DJAchtundvierzig
New member
- Joined
- Jul 27, 2010
- Messages
- 272
- MBTI Type
- INFJ
- Enneagram
- 4w3
- Instinctual Variant
- sx

Feel free to post some "You know your an ISFJ when..." statements.
You know you're an ISFJ when, talking to exotic dancers, your first thought is to be really nice to them because you're worried they probably get treated like trash a lot![]()
You're the one doing the menial/boring tasks just so that others wouldn't be bothered with them. Others are used to it and it's not spectacular, so people will tend to take your contribution for granted and forget to thank you for it. You won't show, but it hurts a bit.
That's why you're going all out of your way to thank the people who do the menial jobs.
When at war, your secondary concern is survival. Your first is making sure your companions don't get a scratch.
You're the one doing the menial/boring tasks just so that others wouldn't be bothered with them. Others are used to it and it's not spectacular, so people will tend to take your contribution for granted and forget to thank you for it.

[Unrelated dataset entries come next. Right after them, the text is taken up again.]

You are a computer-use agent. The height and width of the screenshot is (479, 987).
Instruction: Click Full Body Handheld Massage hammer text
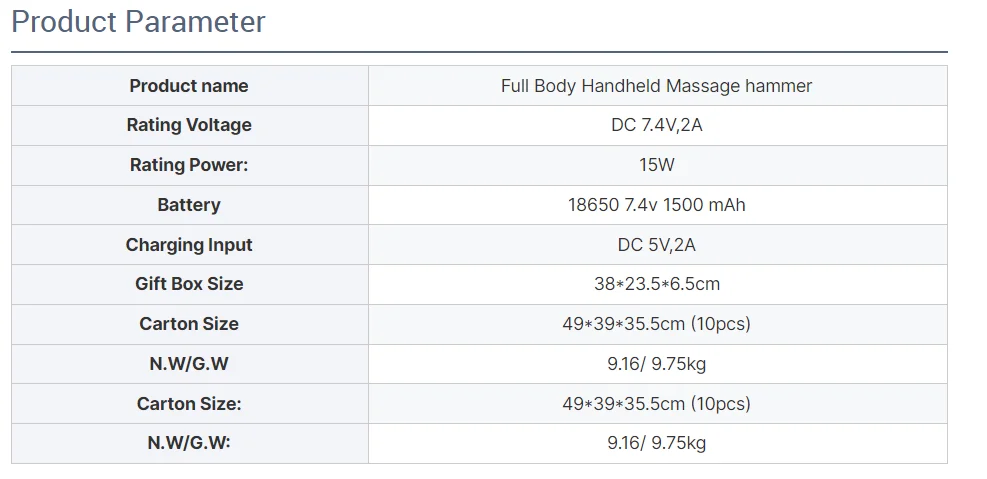[657, 86]
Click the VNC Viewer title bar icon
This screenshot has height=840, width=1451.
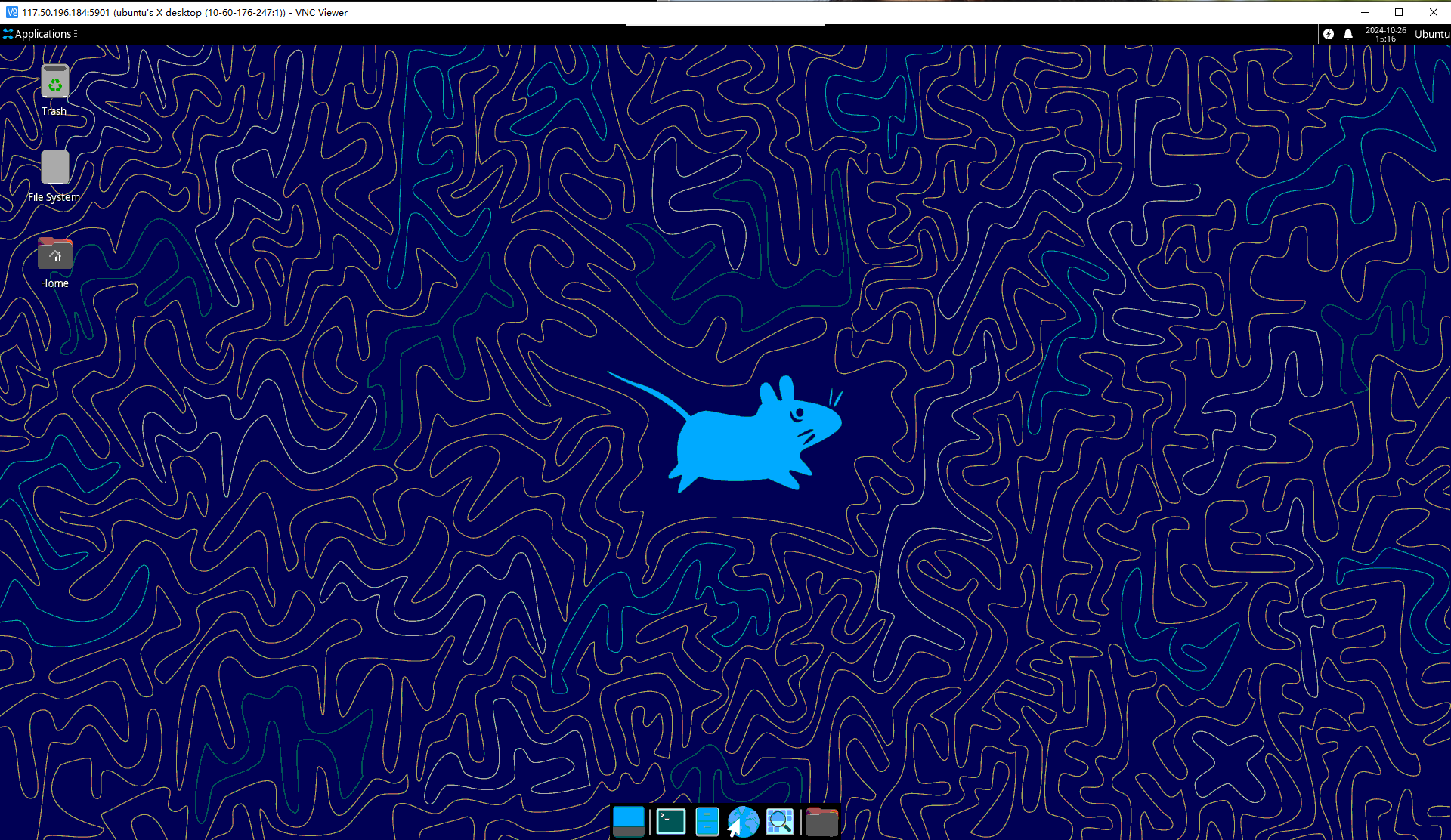[11, 12]
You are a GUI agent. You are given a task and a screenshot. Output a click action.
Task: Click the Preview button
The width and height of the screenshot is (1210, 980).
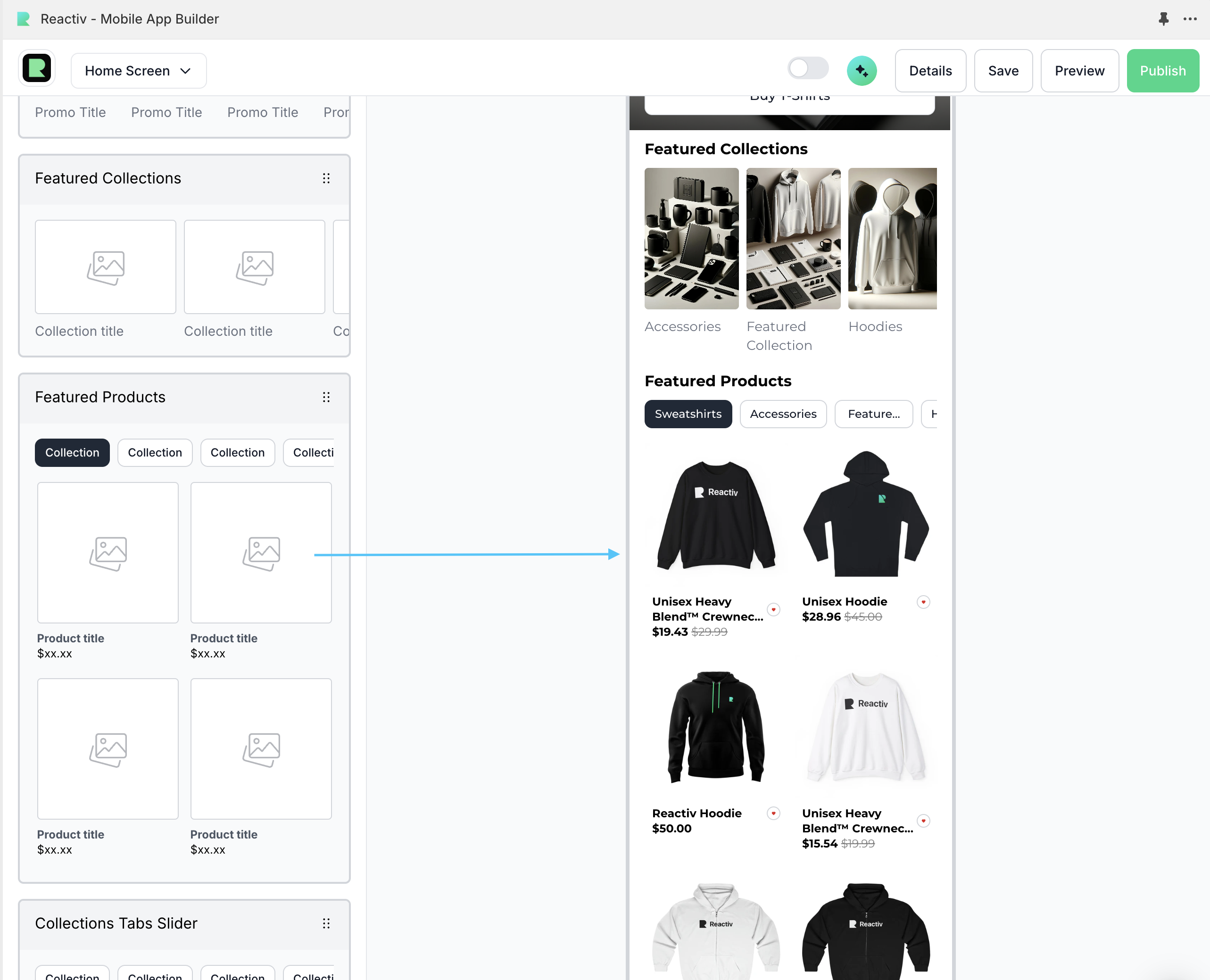(1079, 71)
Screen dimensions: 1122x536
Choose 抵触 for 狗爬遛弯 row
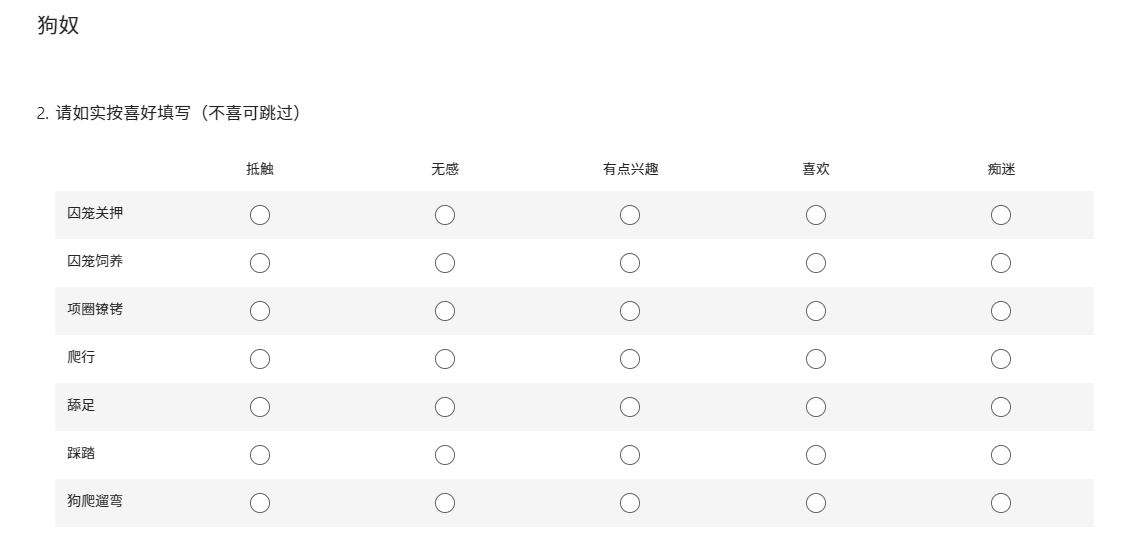tap(260, 503)
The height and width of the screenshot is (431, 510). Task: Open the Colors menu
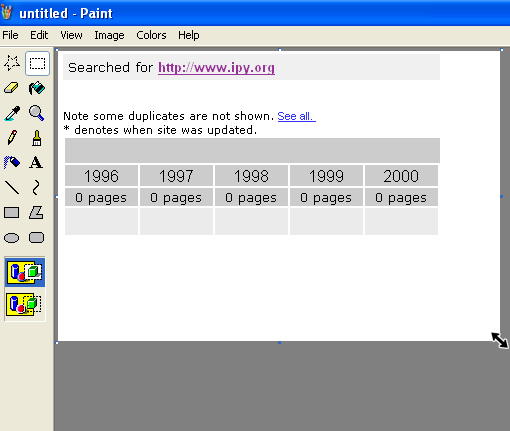151,35
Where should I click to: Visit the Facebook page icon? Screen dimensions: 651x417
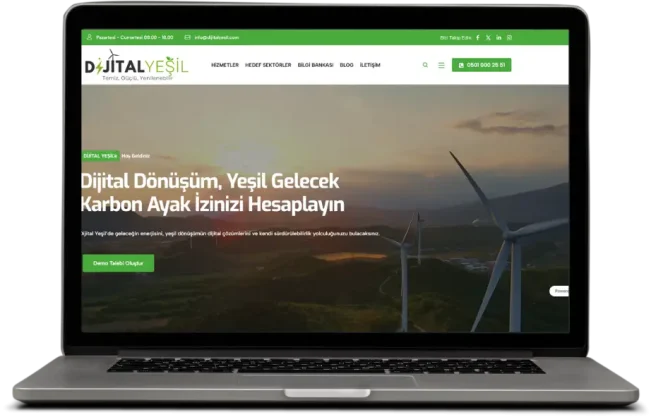point(477,37)
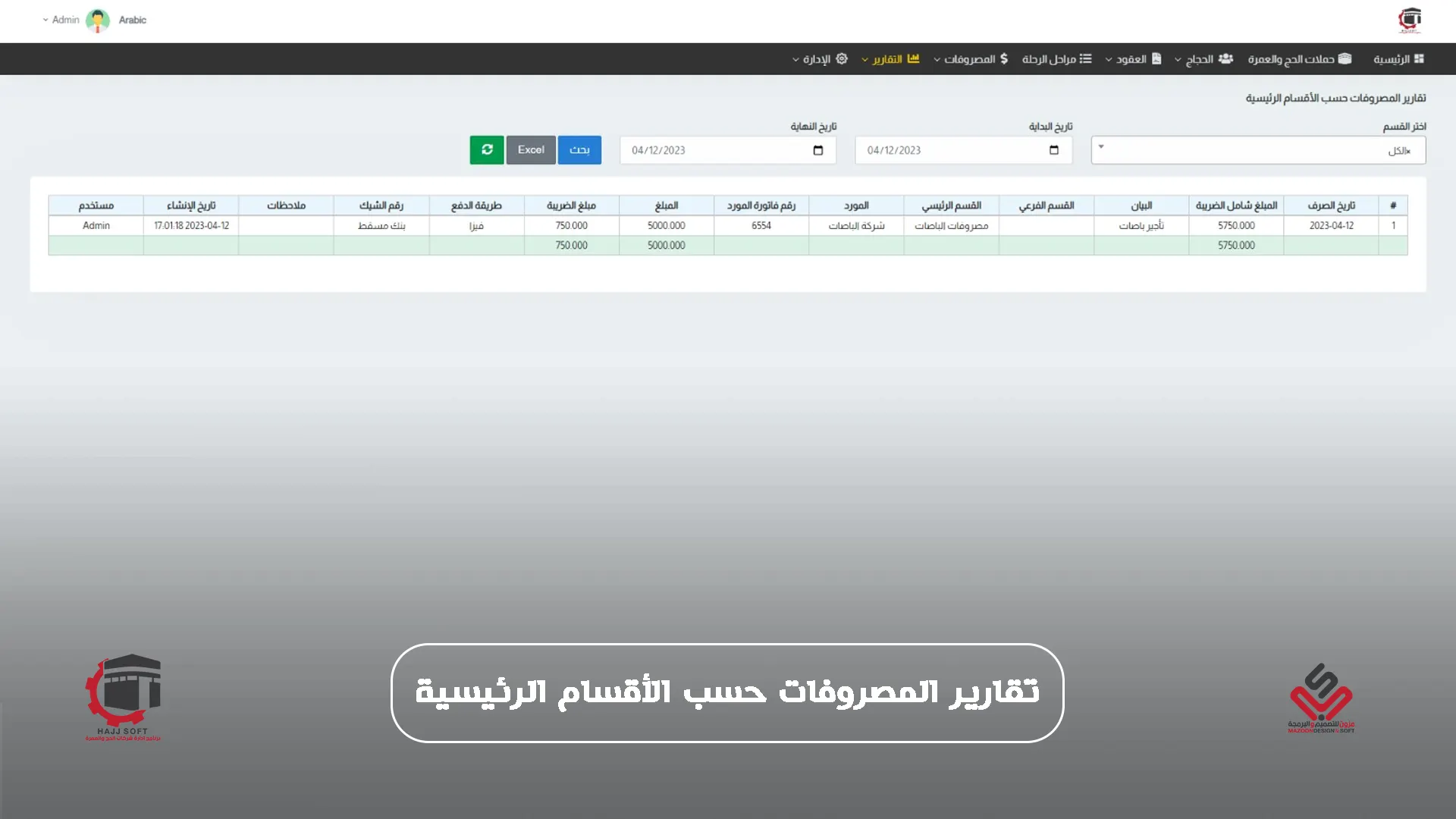Click the pilgrims group icon in navbar
Viewport: 1456px width, 819px height.
(x=1225, y=59)
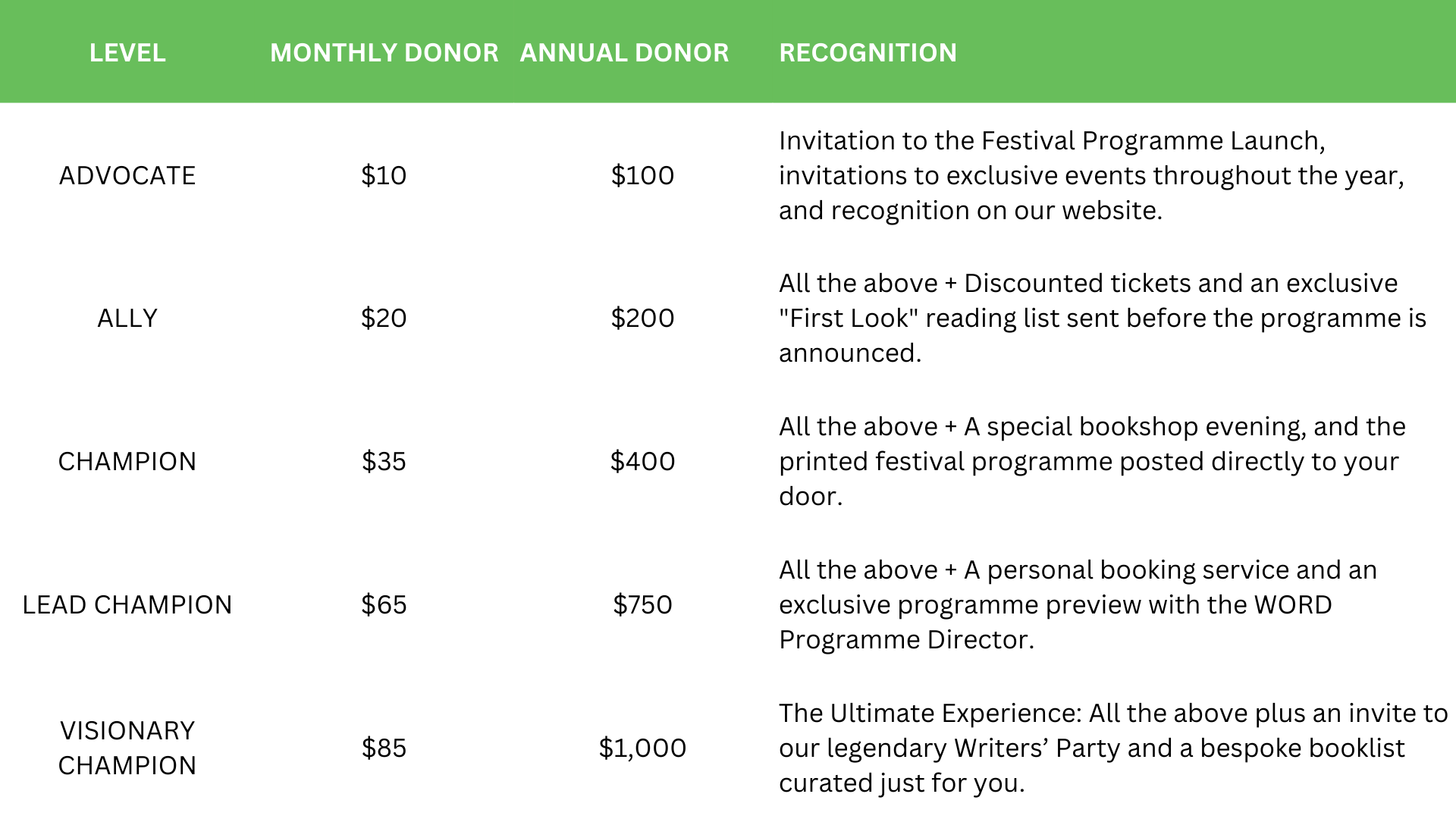Click the ANNUAL DONOR column header
The image size is (1456, 819).
click(x=624, y=53)
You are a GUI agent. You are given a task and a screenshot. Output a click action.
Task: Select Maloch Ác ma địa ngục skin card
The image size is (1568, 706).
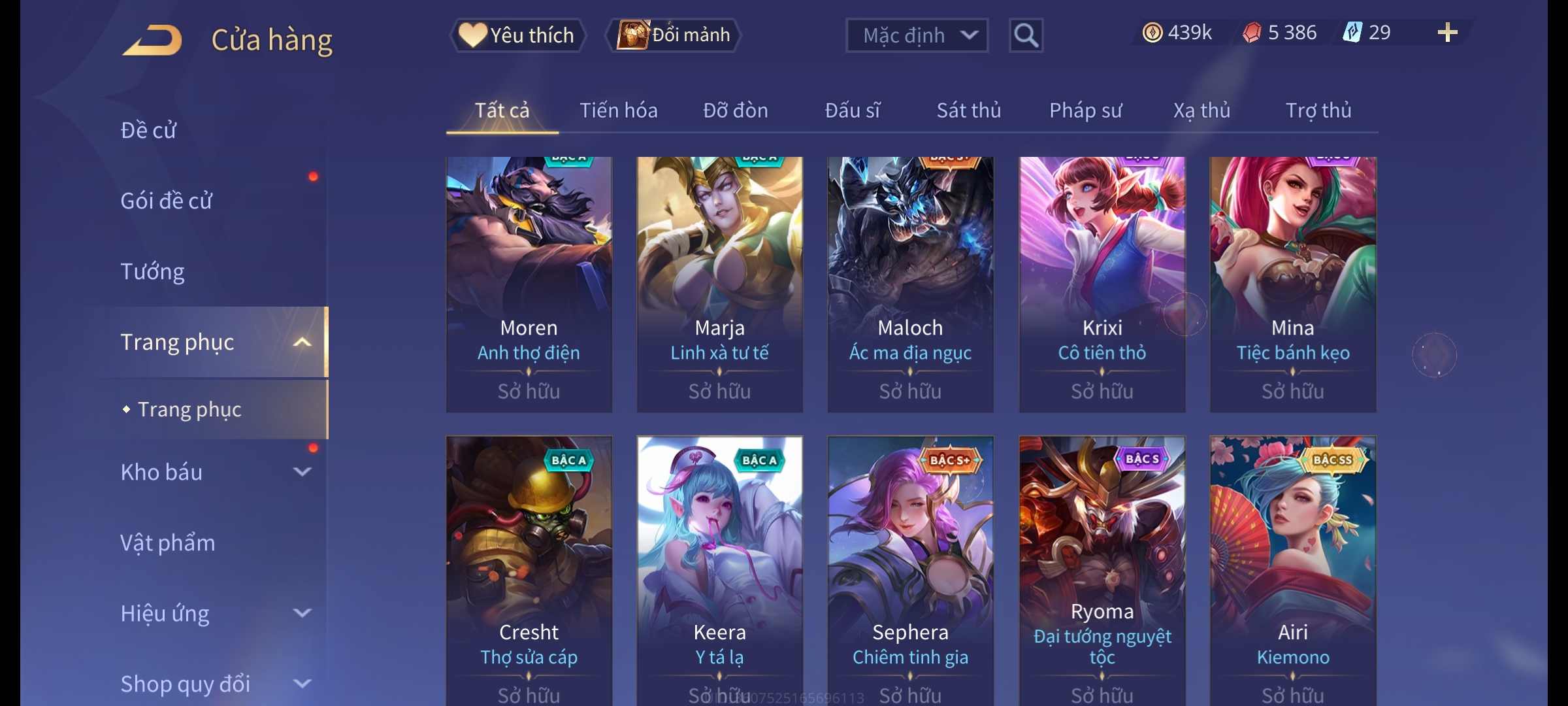pos(911,284)

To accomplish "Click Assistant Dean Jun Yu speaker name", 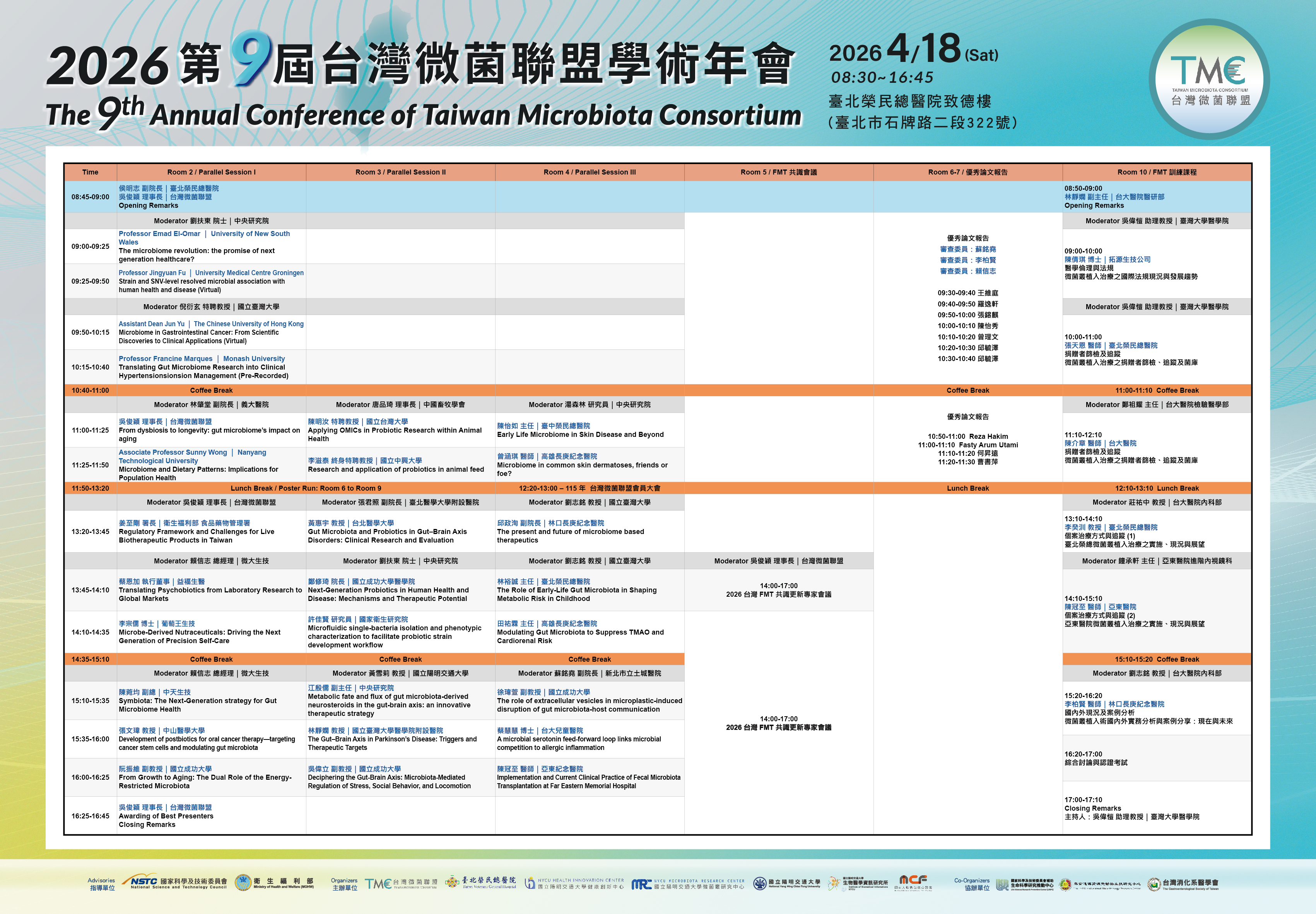I will point(152,323).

You won't show, but it hurts a bit.
That's why you're going all out of your way to thank the people who do the menial jobs.
Im aware im not an ISFJ but i gotta let you know that you guys sound like the sweetest people in the world, i wish i knew one
Here is a story from my dear ISFJ. It may not come across as funny to you as I find it, but I still want to share because the pure ISFJness of it is so great in my opinion.
So, its my ISFJs mother's 50th birthday party and many relatives from their very close knit family are coming into town for the celebration. Of course the family is relying heavily on my ISFJs skills at communication, keeping everyone in the loop, remembering everyones schedule, arranging transport for all these people, etc. Everyone just naturally nominates her to take care of all these things because she is so good at it. It comes down to her having to secure a 15-passenger van, drive it herself to the airport to pick up these people, and take them to the destination. So as the family is loading into the van, a stranger comes up and yanks open the door and asks my ISFJ if this is the "Super Shuttle"She has to explain to this confused person that no, its just her taking care of her family.
So, maybe that is when you know you're an ISFJ when the lengths you go to in order to take care of your family are mistaken for professional services.
.... when the first thing you do before opening the door to your house when youve been away all day is tell the people you are having over how horrible your house looks and how many plates is in the sink that have not been cleaned.
More will come
Good one.
When you say your house, work, appearance, <insert just about anything else here> is a mess but when other people look it, they don't see the same thing and don't know what you're talking about.